Christopher, who had a hand in drafting the state slots law, said no other state with gambling has barred lobbying from companies with an interest in it.

Then again, probably no other state gave a slots parlor license to a guy like Louis DeNaples. The Dunmore billionaire and federal felon was indicted for lying about his alleged mob ties a little more than three months after opening his Mount Airy casino. He has denied any wrong-doing.

While DeNaples faced a Dauphin County grand jury for months last year, his company, Mount Airy #1 L.L.C, spent $67,375 lobbying lawmakers for "casino gambling" through the Philadelphia firm of S.R. Wojdak & Associates LP.

That was on top of at least $679,375 and possibly more than $1 million in political contributions DeNaples gave to Rendell, Corbett, key lawmakers, judges and party groups to get slot machine gambling legalized and to obtain a slots parlor license between 2000 and 2004.

While I don't doubt Janoski's reporting, I think he has only seen the tip of the iceberg.

In 2006, the last year for which total corporate and lobbying expenses are currently available, gambling interests spent $3.1 million just to lobby the state's 50 senators. That was down from the $4.6 million spent in 2005 and the $4.7 million spent in 2004.

No figures are available for the state House, which has 203 members.

Despite the lack of lobbying disclosure the lobbying disclosure law has wrought, Majority Floor Leader H. William DeWeese introduced House Bill 2121 last summmer which would legalize table games at the slots parlors - in effect, turning them into full-fledged casinos.

State Sen. Sean Logan (D-Allegheny County) proposed in Senate Bill 658 to shut off the spigot of millions of dollars being spent annually by gambling interests to influence state lawmakers. But his bill hasn't made it out of committee since it was introduced nearly a year ago.

Now, here's the really scarey part.

"Lobbyists employed by gaming companies say tax laws, liquor laws and even Pennsylvania's new Open Records law, which expands public access to government documents, are of interest to the industry," Janoski wrote.

"There is an immense level of detail and private information provided in the licensing process. Our interest in (the Open Records law) was protecting that type of personal information," said Eric Schippers, vice president for government and public affairs for Penn National Gaming Inc.

Penn National opened the Hollywood Casino at its horse track in Dauphin County last week. It spent $238,458 on lobbyists in 2007, Janoski wrote.

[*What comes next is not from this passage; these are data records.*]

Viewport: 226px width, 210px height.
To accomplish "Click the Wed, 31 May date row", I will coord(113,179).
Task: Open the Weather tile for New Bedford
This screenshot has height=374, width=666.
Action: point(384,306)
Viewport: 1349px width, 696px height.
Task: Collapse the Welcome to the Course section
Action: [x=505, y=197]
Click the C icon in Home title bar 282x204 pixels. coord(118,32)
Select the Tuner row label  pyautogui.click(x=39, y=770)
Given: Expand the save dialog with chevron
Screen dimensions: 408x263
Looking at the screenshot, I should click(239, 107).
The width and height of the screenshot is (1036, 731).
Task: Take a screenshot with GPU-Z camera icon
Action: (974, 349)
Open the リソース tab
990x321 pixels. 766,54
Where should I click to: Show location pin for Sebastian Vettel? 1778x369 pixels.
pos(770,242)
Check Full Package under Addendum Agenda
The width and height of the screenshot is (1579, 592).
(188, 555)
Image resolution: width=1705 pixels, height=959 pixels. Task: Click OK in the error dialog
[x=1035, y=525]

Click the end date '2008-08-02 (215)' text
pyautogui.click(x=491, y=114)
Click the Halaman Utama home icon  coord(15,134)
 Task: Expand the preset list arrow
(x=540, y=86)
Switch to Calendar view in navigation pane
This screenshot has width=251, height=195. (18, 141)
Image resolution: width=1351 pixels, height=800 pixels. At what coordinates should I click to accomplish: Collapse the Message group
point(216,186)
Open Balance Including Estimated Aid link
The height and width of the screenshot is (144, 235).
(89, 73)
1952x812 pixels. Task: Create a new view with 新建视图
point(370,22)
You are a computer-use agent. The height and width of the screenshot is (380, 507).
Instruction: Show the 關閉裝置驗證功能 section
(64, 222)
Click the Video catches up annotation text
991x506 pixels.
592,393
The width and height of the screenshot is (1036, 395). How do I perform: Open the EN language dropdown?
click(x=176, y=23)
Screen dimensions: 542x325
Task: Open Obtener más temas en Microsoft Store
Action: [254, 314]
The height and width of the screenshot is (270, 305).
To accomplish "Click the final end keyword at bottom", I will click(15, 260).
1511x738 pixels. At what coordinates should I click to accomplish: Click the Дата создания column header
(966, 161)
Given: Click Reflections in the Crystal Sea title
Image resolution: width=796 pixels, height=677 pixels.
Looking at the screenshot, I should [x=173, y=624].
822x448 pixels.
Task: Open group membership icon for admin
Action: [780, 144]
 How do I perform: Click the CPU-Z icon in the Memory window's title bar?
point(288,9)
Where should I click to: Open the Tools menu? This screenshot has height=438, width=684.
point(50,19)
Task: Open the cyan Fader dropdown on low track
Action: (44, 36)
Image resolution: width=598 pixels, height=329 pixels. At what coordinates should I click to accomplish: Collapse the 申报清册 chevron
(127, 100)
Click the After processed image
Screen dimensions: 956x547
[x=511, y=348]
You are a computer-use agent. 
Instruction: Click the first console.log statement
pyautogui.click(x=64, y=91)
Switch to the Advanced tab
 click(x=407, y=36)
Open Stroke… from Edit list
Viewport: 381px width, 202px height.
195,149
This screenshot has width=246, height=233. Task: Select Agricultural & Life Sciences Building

To say I hate the lobbying disclosure law with the heat of a thousand suns, is to put it mildly. It was rammed through using some of the same tricks employed to pass the 2004 slots law and the now-repealed 2005 legislative pay raise.

Even when the new regulations are finally enacted, they won't require lobbyists to say specifically which lawmakers were lobbied and how much was spent on each. The lobbyists merely have to state the total amount of money spent on behalf of their client each quarter and briefly why - and even then only if it was more than $2,500.

To delay publicly releasing total lobbying expenditures by category until the new regulations for the law are complete - or even worse, not at all - is just adding further insult to injury to an already bruised, battered and bloodied body politic.

It's one of the reasons why I now call this state Slotsylvania, for we have the best government money can buy in secret.